功能请求:搜索实现模糊搜索 (upgrade to fuzzy search engine)

May 14, 2022

当我们热爱的emby，随着的功能越来越多，支持的模块也越来越多，目前有（电影，音乐，电视直播，电视剧集）后期也许会有有声读物。而且功能也是越做越好，我是一个爱音乐爱好者，经常收藏一些金典好听的歌曲，现在正在使用测试版，歌词的支持让我越来越喜欢这款软件，感谢emby所有团队人员没日没夜工作，为我们客户提供功能上帮助和产品维护。

希望emby团队能把搜索引擎升级为模糊搜索，在使用搜索时我觉得电影名为英文时会比较好些，但对电影名为中文时就很糟糕。

列如:当有500部影片中收索“美女与野兽” 这部影片，只需输入“美女与野兽”中任一个字或者词就能搜到，并且这个功能扩展到所有库（音乐，电影，电视剧集，电视直播，有声读物）而不是一定要输入影片名全名或者影片名前两个字才能搜到。

针对成人影片内容不希望在搜索搜到问题，我觉得可以在媒体库→新建媒体库中设置一个搜索可选项，在不在主页搜索中搜到这个库中影片就把搜索选项前面钩钩去掉。（这个功能应该之前就有提到）。

May 14, 2022

您好，是的，我们计划在未来的更新中改进搜索。感谢您的反馈！

May 15, 2022

22 hours ago, Luke said:

您好，是的，我们计划在未来的更新中改进搜索。感谢您的反馈！

ok，很期待

May 15, 2022

On 5/15/2022 at 1:12 AM, Luke said:

您好，是的，我们计划在未来的更新中改进搜索。感谢您的反馈！

嗨，卢克目前我发现国内有大佬已经出了支持测试版模糊搜索功能，我还未测试，据说有的平台测试ok，是一个补丁包，看看对你们是否有用？可以添加到下个测试版中。

5_6179199118389282156.rar

May 16, 2022

We'd have to know exactly what they did, but I'm guessing they probably just updated the embedded sqlite build.

May 16, 2022

3 minutes ago, Luke said:

我们必须确切地知道他们做了什么，但我猜他们可能只是更新了嵌入式 sqlite 构建。

我想也是的，他们只是做了自己想要的功能，一直呼吁大家支持正版。我个人想法是既然国内有人需求这些功能，期望官方能将这些功能添加到正式版中，这会让emby越来越完善，完美。谢谢回复

May 27, 2022

The search function of emby is not very user-friendly, and it has poor support for Chinese. For example, it does not support Chinese character search starting from any position, nor does it support pinyin initial letter search.
Looking forward to optimization, thank you development team.

May 27, 2022

For Chinese splitting and word segmentation search, please refer to the github library:
https://github.com/wangfenjin/simple

https://www.wangfenjin.com/posts/simple-tokenizer/

May 28, 2022

On 2022/5/17 at AM2点31分, Luke said:

我们必须确切地知道他们做了什么，但我猜他们可能只是更新了嵌入式 sqlite 构建。

On 2022/5/27 at PM2点50分, wolong_zb said:

中文分词和分词搜索请参考github库：
https ://github.com/wangfenjin/simple

https://www.wangfenjin.com/posts/simple-tokenizer/

嗨，你好！
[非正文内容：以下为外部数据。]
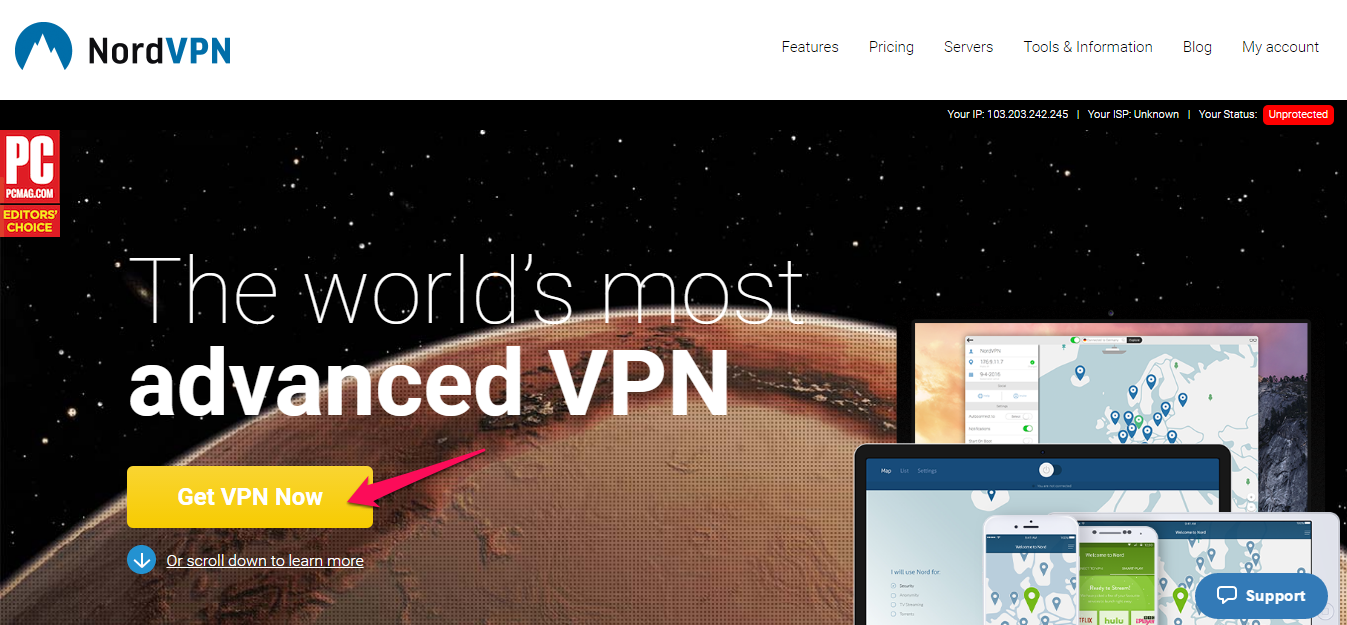
Task: Open the Servers navigation item
Action: click(x=969, y=47)
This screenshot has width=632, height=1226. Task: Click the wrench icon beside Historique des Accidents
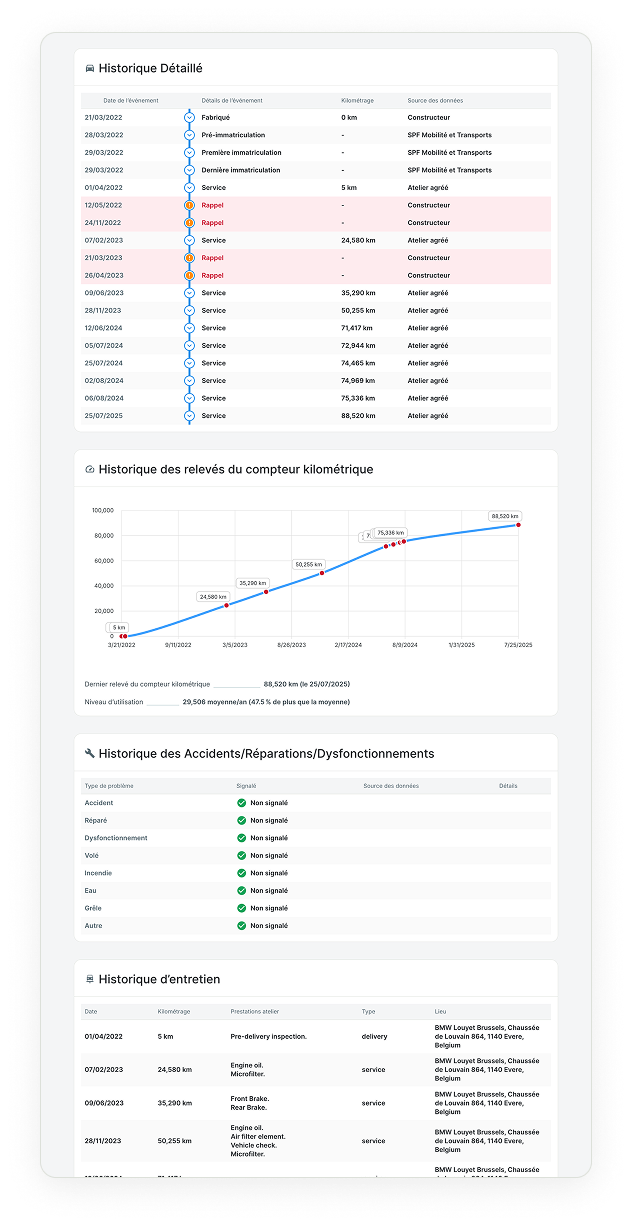pyautogui.click(x=90, y=753)
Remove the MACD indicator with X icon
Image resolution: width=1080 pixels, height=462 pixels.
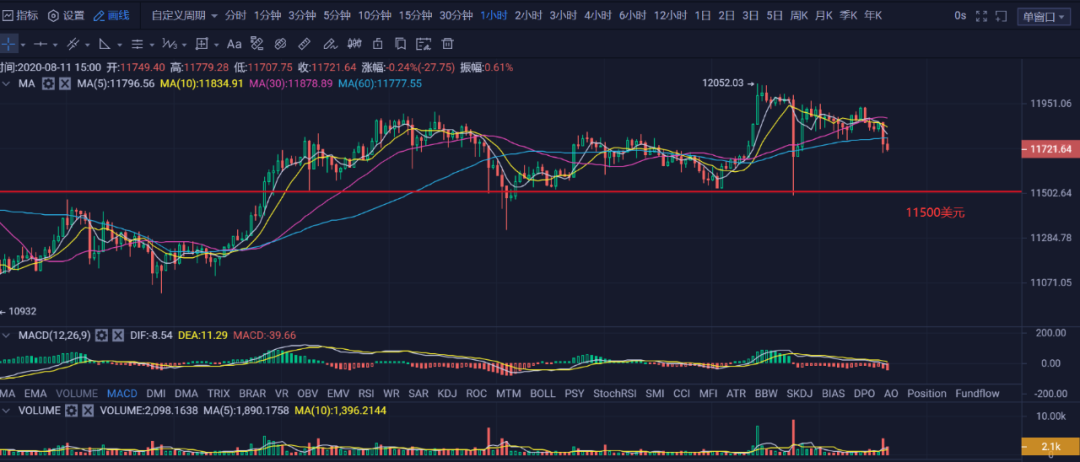tap(120, 334)
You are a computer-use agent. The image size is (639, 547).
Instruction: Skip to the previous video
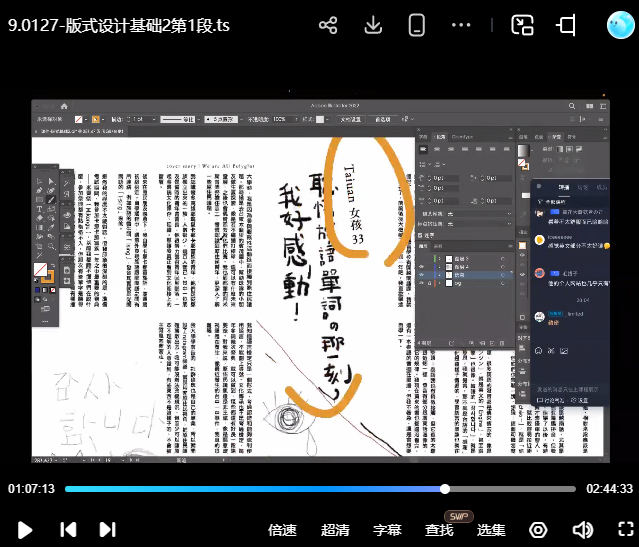tap(68, 529)
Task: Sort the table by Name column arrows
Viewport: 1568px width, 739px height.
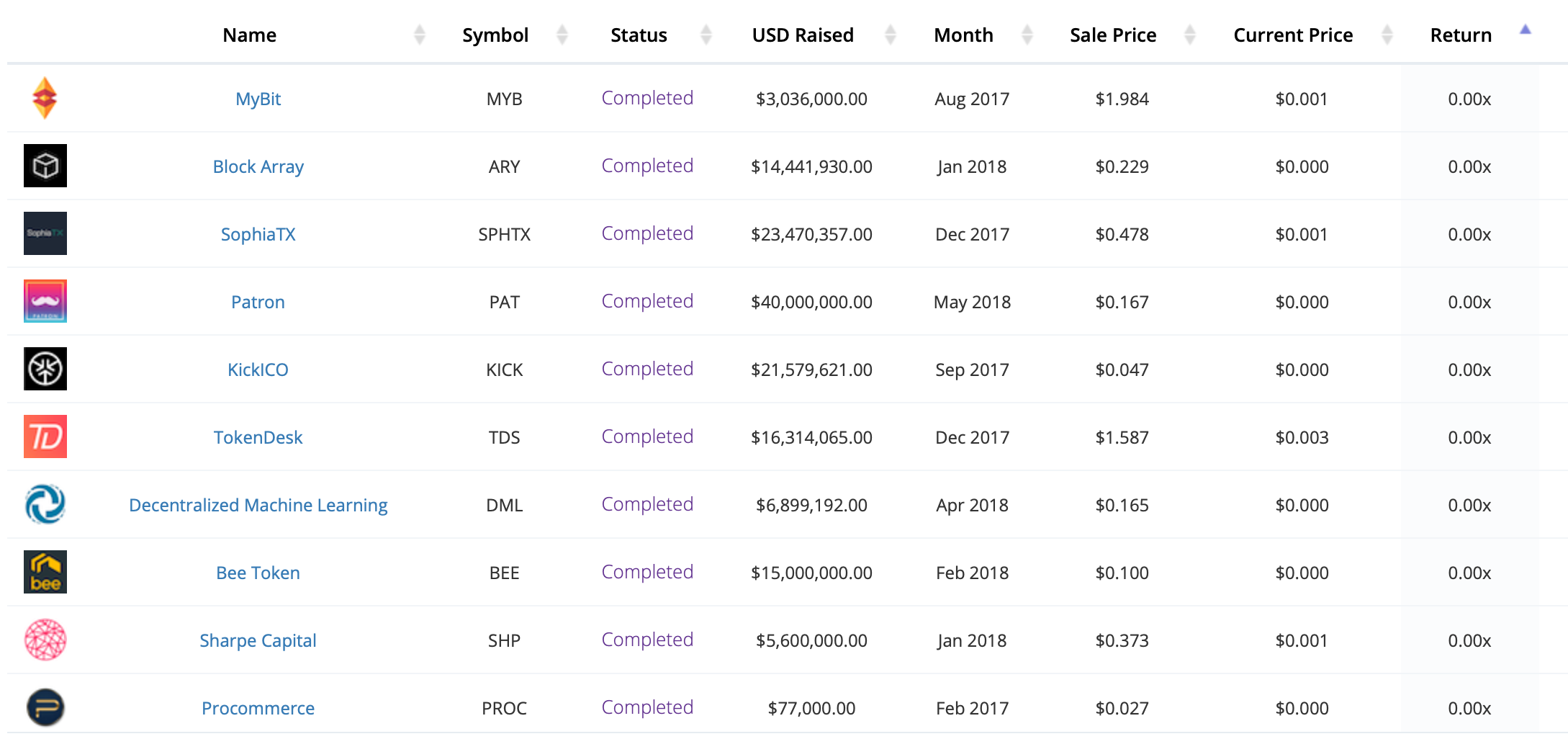Action: click(x=420, y=35)
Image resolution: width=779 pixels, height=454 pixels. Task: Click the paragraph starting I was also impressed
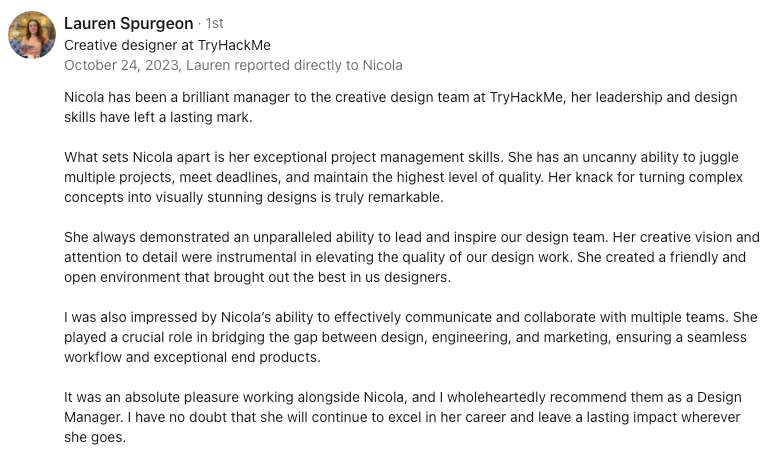pyautogui.click(x=411, y=337)
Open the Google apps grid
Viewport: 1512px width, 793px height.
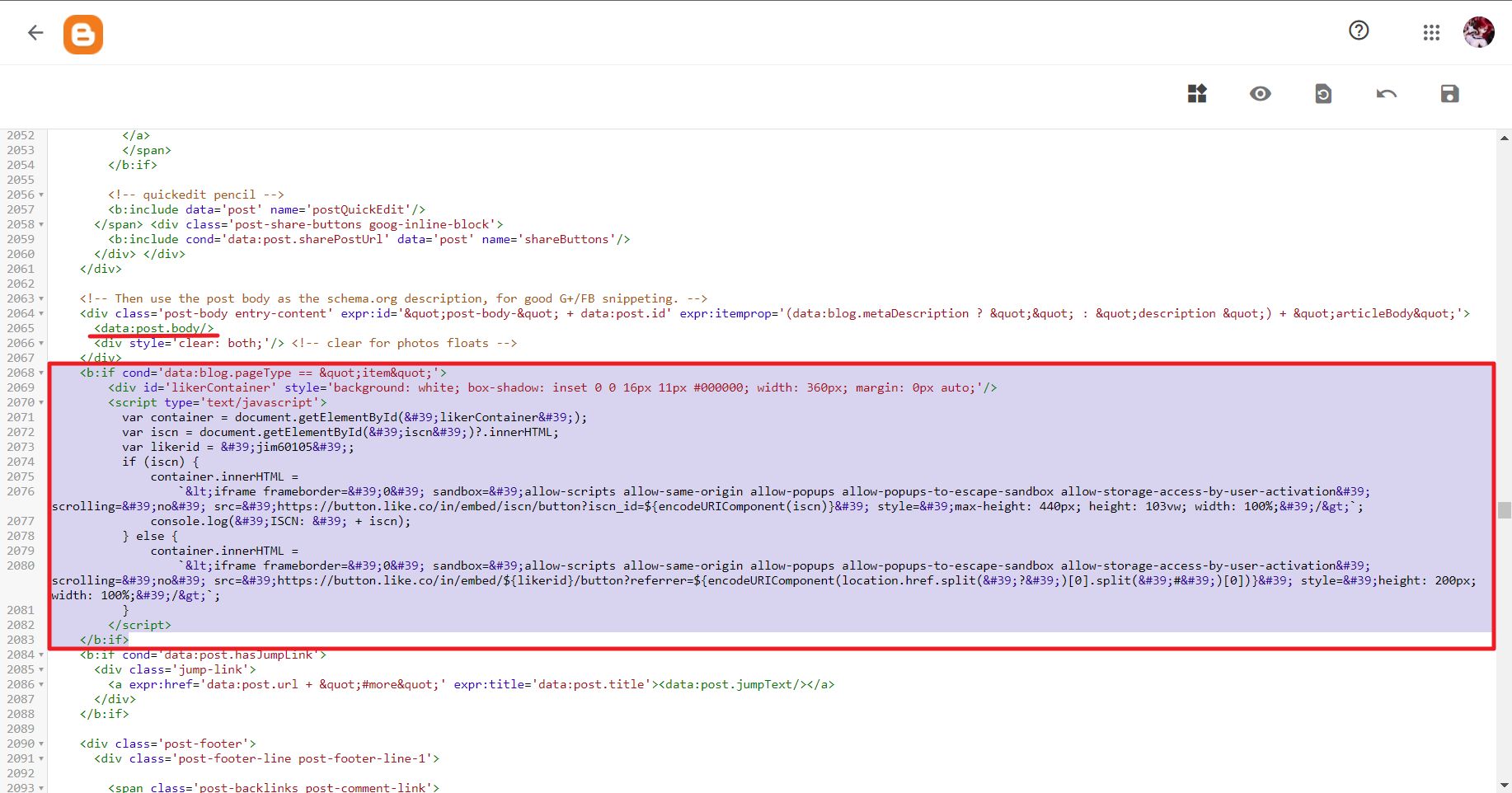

卢克，这个功能是否在4.8.0后版本中添加测试？

July 19, 2022

On 5/27/2022 at 2:21 PM, wolong_zb said:

For example, it does not support Chinese character search starting from any position, nor does it support pinyin initial letter search.

Yes, it would be highly appreciated if the search function can include searching Chinese Media using Pinyin, which is the notation for Characters represented using Latin alphabets. Additionally, this is not directly related to this feature request, but it would be great if the sort title for all medias in Emby can use Pinyin instead of the current sorting algorithm. Currently I have no idea where to find a specific artist while scrolling through my music artists tab. Alternatively, the ability to read sort title from embedded file metadata could be a temporary solution as we can simply write the sort title using an automated script, as the current configuration of storing edited metadata in the database requires manually adding sort titles each of the media items to achieve the desired effect. Thanks in advance!

September 5, 2022

On 5/17/2022 at 2:31 AM, Luke said:

We'd have to know exactly what they did, but I'm guessing they probably just updated the embedded sqlite build.

Hey luke, I am happy to tell you with the details of the so called fuzzy search, and I am the maker of the patch posted by ds2355.

I made my own version of extended FTS5 index, which is better for Chinese only, with specialized tokenizer, brought by loading a binary .so/.dll extension to the sqlite.

This is not so applicable for the main version, as it just modified the structure of original database, also some edits on SQLitePCL.raw , and it is quite hard to recover it back to what it was. BTW, there is some new good feature with SQLitePCL.raw main version lately, hopefully we can follow up on those progress, though the dealing with strings differs from the version used by Emby, I think the mainstream version is better.

I posted a hands-on tutorial only for those who have enough knowledge with sqlite as well as camke build, and also .Net, for they really know what they're doing, with the irreversible database changes. Man should be responsible for his own mods, so I didn't give out a complete build, but a video and a full text tutorial instead. Everyone needded must do it all by himself, and I think it it fair.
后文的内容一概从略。